(Work task) Output each entry exactly as written.

(Supplied data)

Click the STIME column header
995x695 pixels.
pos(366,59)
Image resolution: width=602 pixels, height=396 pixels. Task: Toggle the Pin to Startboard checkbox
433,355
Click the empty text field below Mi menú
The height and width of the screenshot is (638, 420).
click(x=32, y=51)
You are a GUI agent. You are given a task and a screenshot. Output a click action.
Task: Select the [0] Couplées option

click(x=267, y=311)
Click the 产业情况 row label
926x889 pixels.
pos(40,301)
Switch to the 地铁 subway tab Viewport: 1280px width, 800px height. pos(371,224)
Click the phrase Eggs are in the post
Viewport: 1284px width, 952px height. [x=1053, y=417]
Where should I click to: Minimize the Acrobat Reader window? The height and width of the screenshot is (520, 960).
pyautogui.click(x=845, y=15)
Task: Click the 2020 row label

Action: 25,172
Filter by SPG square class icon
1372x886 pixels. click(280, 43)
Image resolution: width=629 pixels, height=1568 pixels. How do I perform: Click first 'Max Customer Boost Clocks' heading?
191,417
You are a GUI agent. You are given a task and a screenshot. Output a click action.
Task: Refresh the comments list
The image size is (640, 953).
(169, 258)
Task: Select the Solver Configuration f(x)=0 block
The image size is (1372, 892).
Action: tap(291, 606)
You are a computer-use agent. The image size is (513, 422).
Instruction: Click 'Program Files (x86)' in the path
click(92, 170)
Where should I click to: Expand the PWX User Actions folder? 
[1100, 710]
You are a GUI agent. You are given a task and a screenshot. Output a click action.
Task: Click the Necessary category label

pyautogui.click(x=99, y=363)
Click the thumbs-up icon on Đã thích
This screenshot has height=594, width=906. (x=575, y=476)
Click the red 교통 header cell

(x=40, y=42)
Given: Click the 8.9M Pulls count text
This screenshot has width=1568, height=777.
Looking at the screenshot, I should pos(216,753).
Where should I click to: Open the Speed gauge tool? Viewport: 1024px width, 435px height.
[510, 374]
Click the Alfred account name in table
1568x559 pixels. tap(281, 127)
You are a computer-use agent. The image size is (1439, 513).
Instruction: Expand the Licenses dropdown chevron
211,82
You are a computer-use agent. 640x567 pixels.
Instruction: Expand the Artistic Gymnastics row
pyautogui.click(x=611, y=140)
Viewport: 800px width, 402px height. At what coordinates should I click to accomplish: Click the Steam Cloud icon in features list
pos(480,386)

(Written solution)
Click the STIME column header
995x695 pixels.
pos(366,59)
Image resolution: width=602 pixels, height=396 pixels. Task: Toggle the Pin to Startboard checkbox
433,355
Click the empty text field below Mi menú
The height and width of the screenshot is (638, 420).
click(x=32, y=51)
You are a GUI agent. You are given a task and a screenshot. Output a click action.
Task: Select the [0] Couplées option

click(x=267, y=311)
Click the 产业情况 row label
926x889 pixels.
pos(40,301)
Switch to the 地铁 subway tab Viewport: 1280px width, 800px height. pos(371,224)
Click the phrase Eggs are in the post
Viewport: 1284px width, 952px height. [x=1053, y=417]
Where should I click to: Minimize the Acrobat Reader window? The height and width of the screenshot is (520, 960).
pyautogui.click(x=845, y=15)
Task: Click the 2020 row label

Action: 25,172
Filter by SPG square class icon
1372x886 pixels. click(280, 43)
Image resolution: width=629 pixels, height=1568 pixels. How do I perform: Click first 'Max Customer Boost Clocks' heading?
191,417
You are a GUI agent. You are given a task and a screenshot. Output a click action.
Task: Refresh the comments list
The image size is (640, 953).
(169, 258)
Task: Select the Solver Configuration f(x)=0 block
The image size is (1372, 892).
Action: tap(291, 606)
You are a computer-use agent. The image size is (513, 422).
Instruction: Click 'Program Files (x86)' in the path
click(92, 170)
Where should I click to: Expand the PWX User Actions folder? 
[1100, 710]
You are a GUI agent. You are given a task and a screenshot. Output a click action.
Task: Click the Necessary category label

pyautogui.click(x=99, y=363)
Click the thumbs-up icon on Đã thích
This screenshot has height=594, width=906. (x=575, y=476)
Click the red 교통 header cell

(x=40, y=42)
Given: Click the 8.9M Pulls count text
This screenshot has width=1568, height=777.
Looking at the screenshot, I should pos(216,753).
Where should I click to: Open the Speed gauge tool? Viewport: 1024px width, 435px height.
[510, 374]
Click the Alfred account name in table
1568x559 pixels. tap(281, 127)
You are a computer-use agent. The image size is (1439, 513).
Instruction: Expand the Licenses dropdown chevron
211,82
You are a computer-use agent. 640x567 pixels.
Instruction: Expand the Artistic Gymnastics row
pyautogui.click(x=611, y=140)
Viewport: 800px width, 402px height. At what coordinates should I click to accomplish: Click the Steam Cloud icon in features list
pos(480,386)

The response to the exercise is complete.